Menurut laporan International Labour Organization (ILO), kerja paksa di seluruh dunia diperkirakan menghasilkan keuntungan ilegal sebesar US$236 miliar pada 2024, dengan para pelaku eksploitasi rata-rata menghasilkan US$10 ribu per korban.
“Keuntungan tersebut seharusnya menjadi upah sebagai hak pekerja, namun tetap berada di tangan pelaku eksploitasi sebagai akibat dari praktik pemaksaan,” tulis ILO dalam laporannya yang bertajuk Profits and Poverty: The Economics of Forced Labour.

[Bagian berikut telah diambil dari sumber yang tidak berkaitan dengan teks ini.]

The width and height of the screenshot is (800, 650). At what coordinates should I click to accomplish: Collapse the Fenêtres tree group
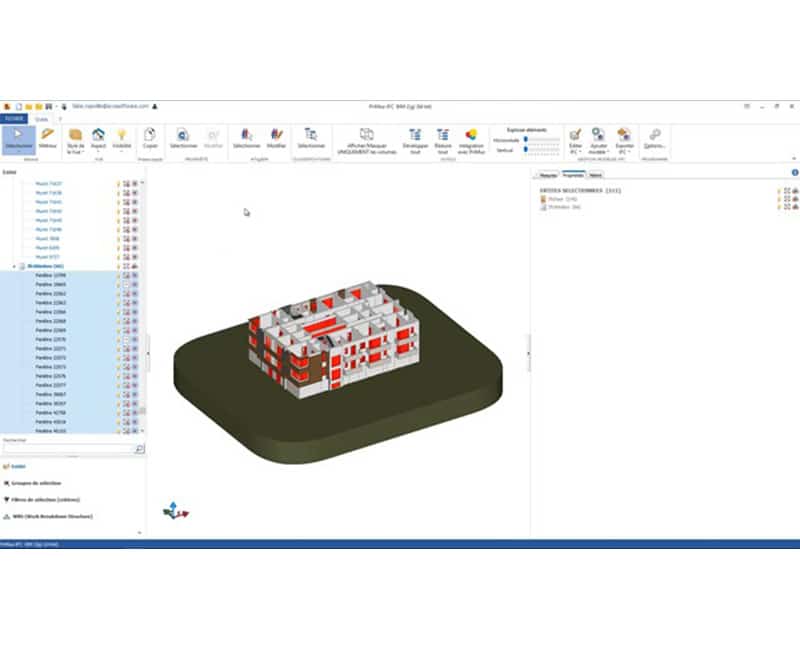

ILO mendefinisikan kerja paksa sebagai pekerjaan yang bersifat tidak sukarela dan berada di bawah hukuman atau ancaman paksaan.
Berdasarkan sektornya, eksploitasi seksual menjadi penyumbang terbesar dari keuntungan kerja paksa, yakni mencapai US$172,6 miliar pada 2024.
Berikutnya berasal dari sektor industri sebesar US$35,4 miliar. Sektor ini meliputi pertambangan dan penggalian, manufaktur, konstruksi, dan utilitas.
Kemudian diikuti keuntungan ilegal dari pekerja paksa di sektor industri sebanyak US$20,9 miliar, sektor jasa US$5 miliar, dan sektor pekerjaan rumah tangga US$2,6 miliar.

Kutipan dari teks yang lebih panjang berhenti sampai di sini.